Jun 12 at 12:00 PM - Sale 2708 -

Sale 2708 - Lot 133

Estimate: $ 5,000 - $ 7,500
(MISSISSIPPI.) Citizens' petition to an early county court regarding riotous behavior on the Sabbath, civil liberties, and slavery. 5 manuscript pages, 12½ x 8 inches, on 2 sheets, early transcript signed by original foreman and copyist Cato West; moderate dampstaining. With worn docketing strip reading "Presentments of Grand Juries, Natches." Pickering County, MS, 17 June 1799

Additional Details

A cry for help in "this remote and truely deplorable corner of the United States."

This petition evokes the lawless and primitive condition of the Mississippi Territory, which was founded in 1798 as a frontier settlement at the center of border disputes with Spain. Pickering County was an original county in the Territory extending to the banks of the Mississippi River. It covered the present cities of Vicksburg and Jackson, and has since been subdivided.

This petition begins by expressing gratitude that "judiciary courts similar to those under . . . our ancestors for ages have fought and conquered . . . are at length opened in this remote and truely deplorable corner of the United States." It then follows with an enumeration of eight "evils and grievances which are about to oppress us." Because of a non-representative territorial government, "our population is rapidly decreasing by our inhabitants moving off to the Spanish dominions." The governor and judges were making new laws and imposing new taxes without consulting with the people.

They also oppose the appointment to important posts of "persons well known to be hackneyed in Spanish duplicity and drudgery, whose former conduct is prophetic of their future, and who only wish and wait for an opportunity of aggrandizing themselves on the ruins of their country."

Slavery was another point of contention: "We present as a grievance that the executive of this government should deny to citizens who were permanent residents in this territory, previous to running the boundary line between the United States and Spain, the privilege of removing their slaves from the Spanish dominions."

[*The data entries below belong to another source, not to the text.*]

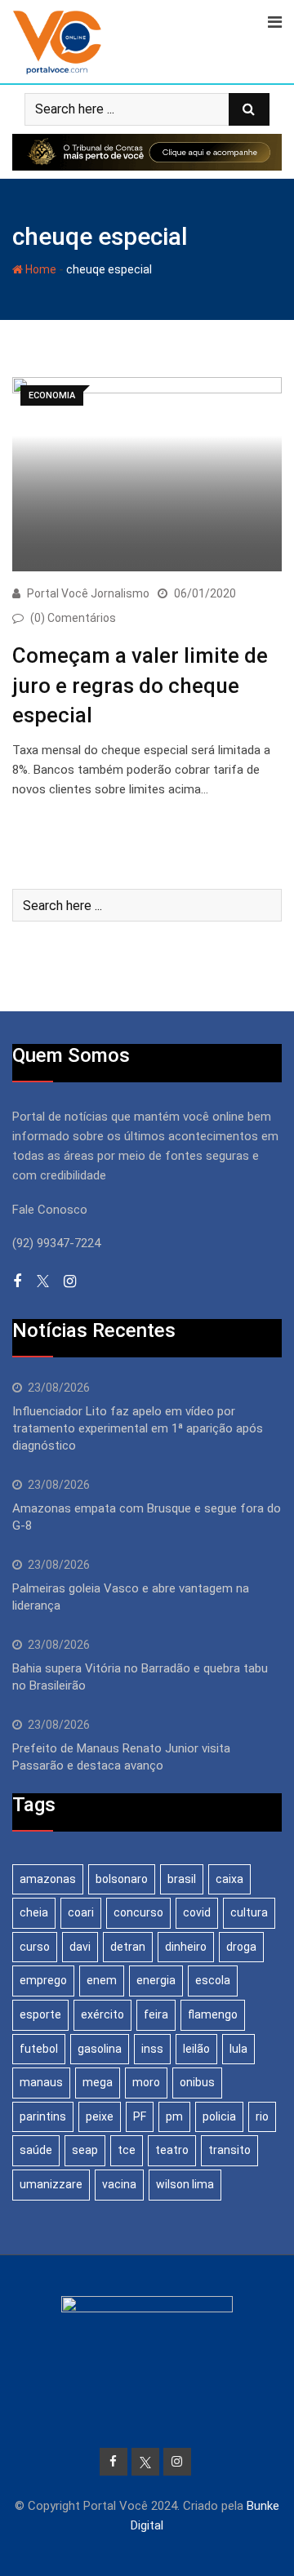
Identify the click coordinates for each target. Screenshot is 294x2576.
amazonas (48, 1878)
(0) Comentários (73, 617)
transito (229, 2149)
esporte (40, 2014)
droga (241, 1946)
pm (174, 2116)
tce (127, 2149)
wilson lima (185, 2184)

They also object "that any citizen should be confined as a criminal, without an oath being preferred against him . . . and when released not even informed upon what account he was confined," and that "merchants should keep their shops open to carry on a traffick of their goods on Sundays, also that tavern keepers should be allowed to keep open houses for drinking, rioting and gaming on the above days."

Cato West, who served as the foreman of this group of complainants and created this transcript, later served as governor of Mississippi. The petition was originally signed by 14 others, whose names appear here in transcript.

The original (with slight textual differences) was held by the Massachusetts Historical Society in their Pickering Papers, when it was published in 1937 in "The Territorial Papers of the United States," pages V:66-69.